Particolare menzione meritano, fra queste, le cosiddette s. militari. Queste erano regolate dal t. u. approvato con l. 1849/1932, basato essenzialmente sul principio che su tutto il territorio dello Stato, in vicinanza di opere militari di qualunque genere, il diritto di proprietà poteva essere assoggettato a limitazioni consistenti nell’obbligo di non aprire strade, costruire opere, scavare fossi, fabbricare muri o edifici, nonché all’interdizione temporanea al transito o alla sosta di persone o animali. I poteri conferiti all’amministrazione militare al fine d’imporre tali limitazioni erano ampiamente discrezionali, né era previsto alcun indennizzo per l’imposizione di tali limitazioni. L’ampiezza di queste portò a una dichiarazione di illegittimità costituzionale della legge predetta (sent. 6/1966). In seguito a ciò fu emanata la l. 100/1968, con la quale si eliminarono le principali carenze rilevate dalla Corte costituzionale. Ma la materia è stata interamente sottoposta a nuova disciplina con la l. 898/1976 (integrata dalla l. 104/1990), le cui linee essenziali sono le seguenti: a) esatta individuazione, attenuandone l’onerosità, delle limitazioni alla proprietà privata, che possono essere imposte dall’autorità militare; b) carattere temporale delle limitazioni e riduzione dell’ambito di applicazione temporale di alcune di esse; c) rielaborazione della materia degli indennizzi dovuti per l’imposizione delle s. militari. Nei riguardi del demanio aeronautico, spetta al ministro competente la facoltà di vietare che sugli immobili situati in vicinanza di esso siano fatte piantagioni, opere o costruzioni, che ostacolino l’esercizio del volo o il funzionamento degli impianti (art. 714-717, cod. nav. modificati dalla l. 58/1963).

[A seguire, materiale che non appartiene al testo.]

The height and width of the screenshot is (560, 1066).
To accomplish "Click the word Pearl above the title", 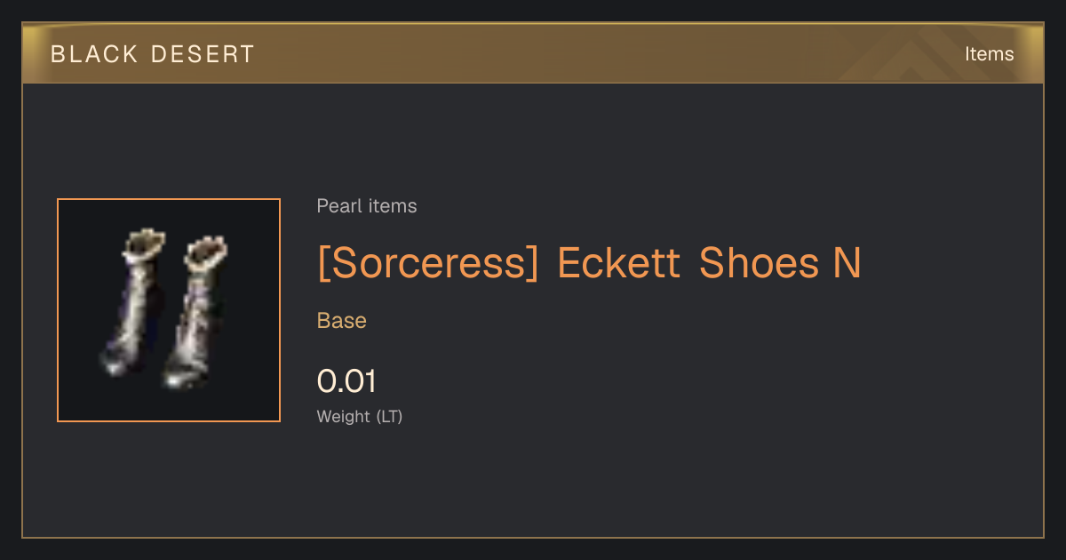I will pyautogui.click(x=336, y=206).
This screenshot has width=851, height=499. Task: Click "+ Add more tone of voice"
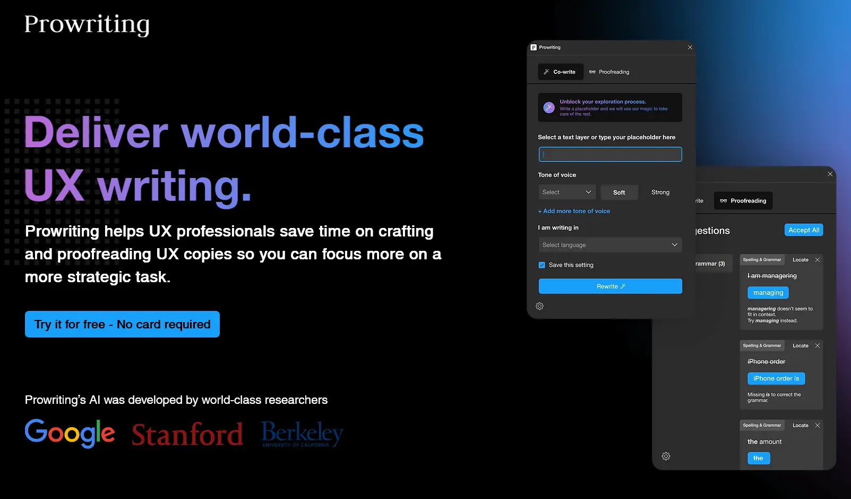tap(574, 211)
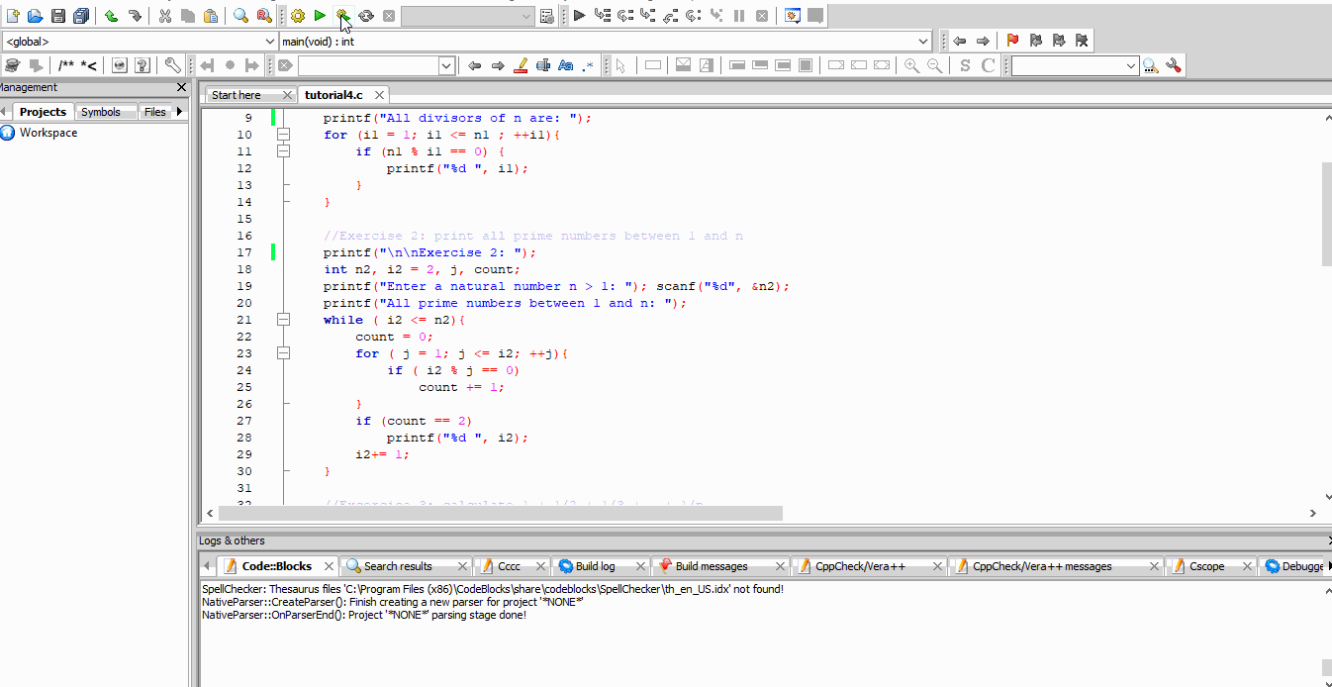Viewport: 1332px width, 687px height.
Task: Collapse the inner for loop fold at line 23
Action: pos(284,352)
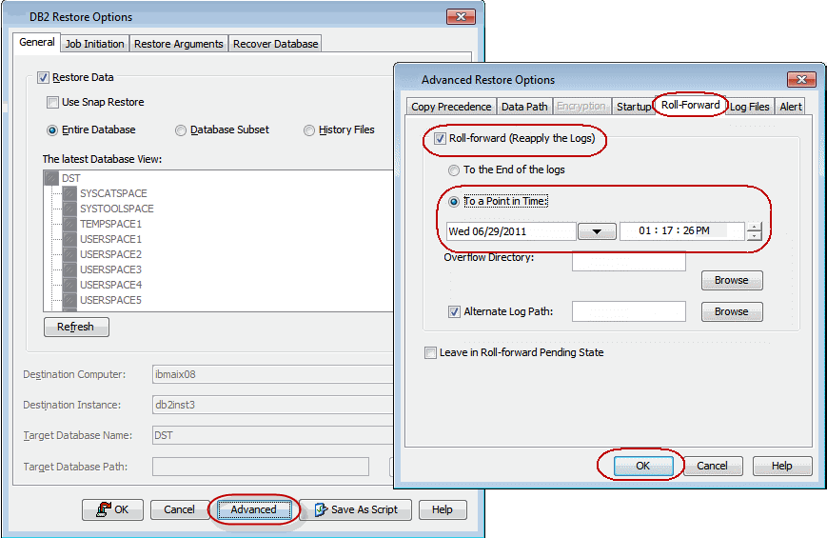The image size is (827, 538).
Task: Click the USERSPACE1 tablespace icon
Action: tap(69, 239)
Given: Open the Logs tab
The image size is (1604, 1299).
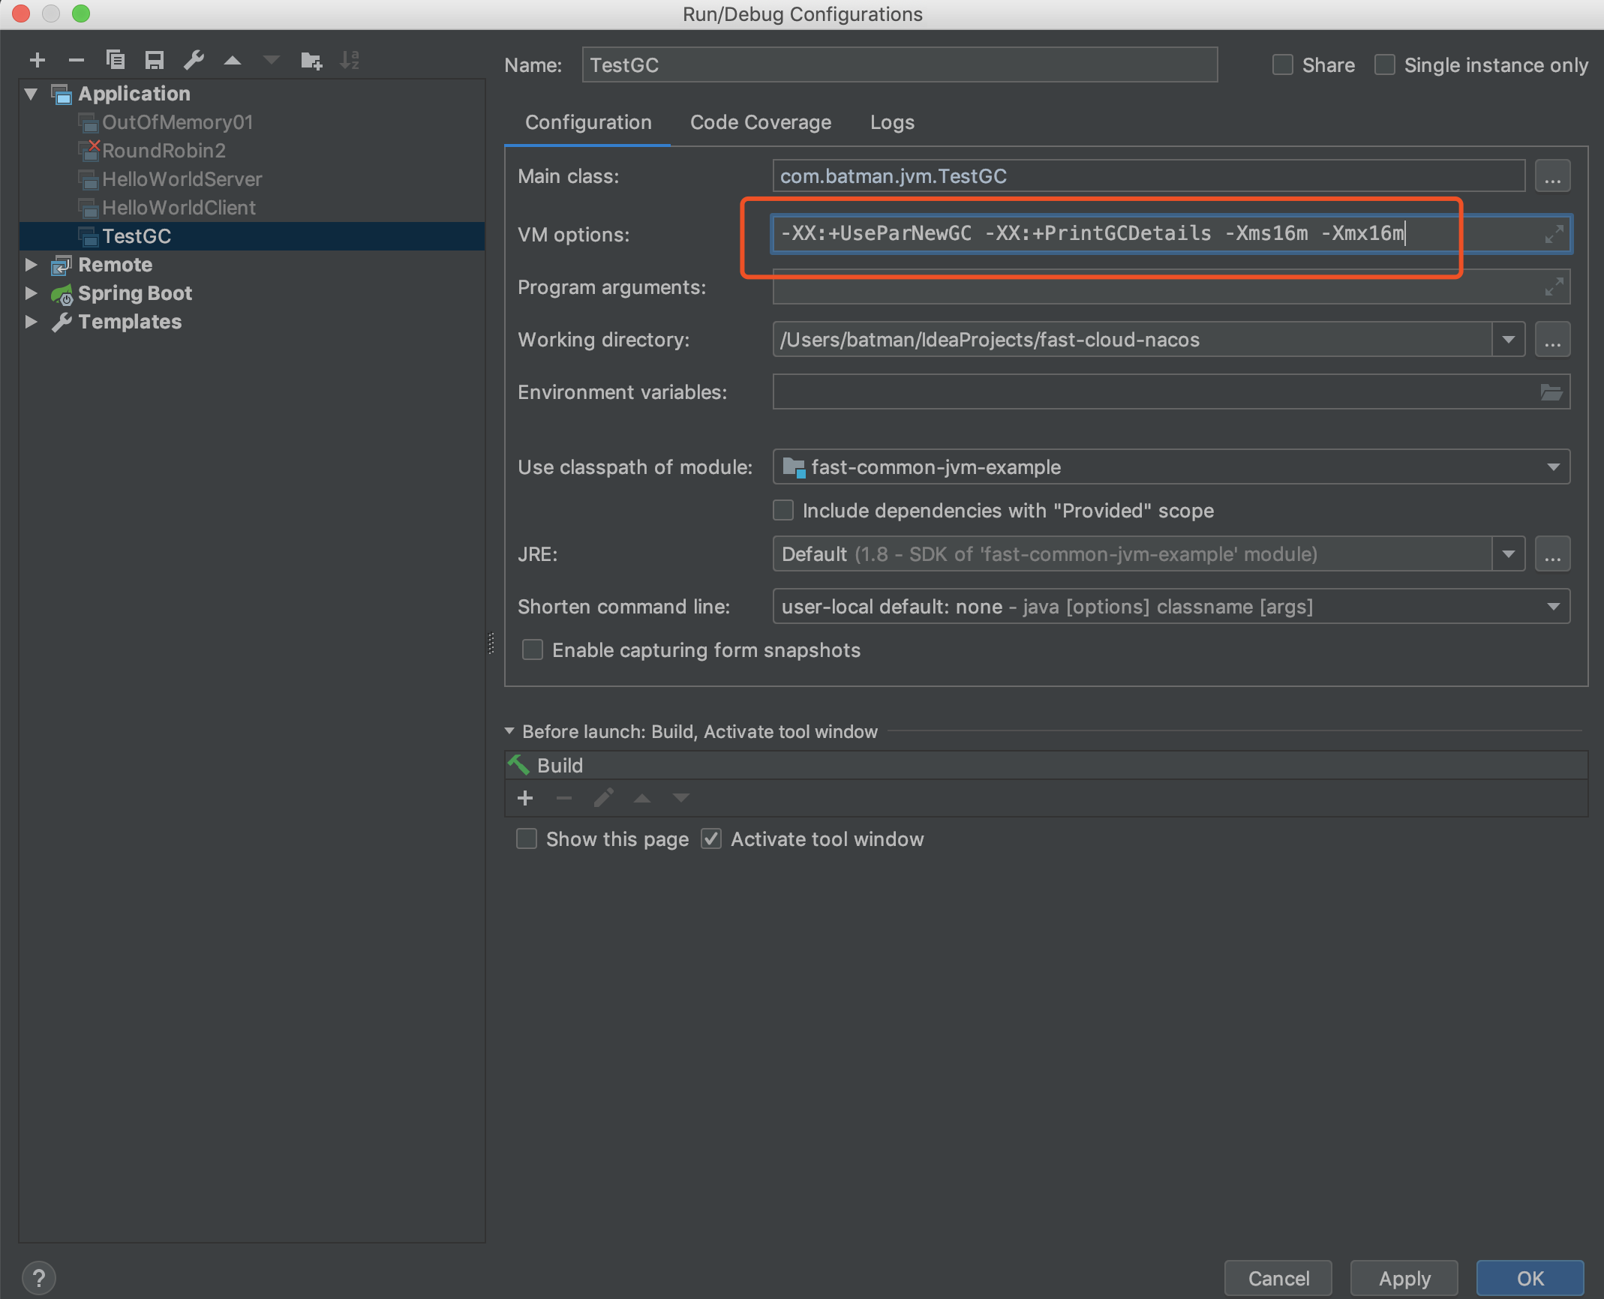Looking at the screenshot, I should pyautogui.click(x=891, y=122).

Le s. pubbliche personali si riducono a s. di uso di beni privati aventi la stessa funzione di determinati beni demaniali: così, l’uso pubblico sulle vie vicinali, sulle gallerie d’arte, musei, biblioteche di proprietà privata. Queste s. possono avere origine da atti privati di liberalità, da convenzioni, da usucapione, ossia dal prolungato esercizio dell’uso del bene da parte del pubblico.
Fra le s. non demaniali, ma egualmente d’interesse pubblico, ricordiamo quella di acquedotto (art. 1032 e s., c.c.) e quella di elettrodotto (t.u. 1775/1933, art. 119 e s.).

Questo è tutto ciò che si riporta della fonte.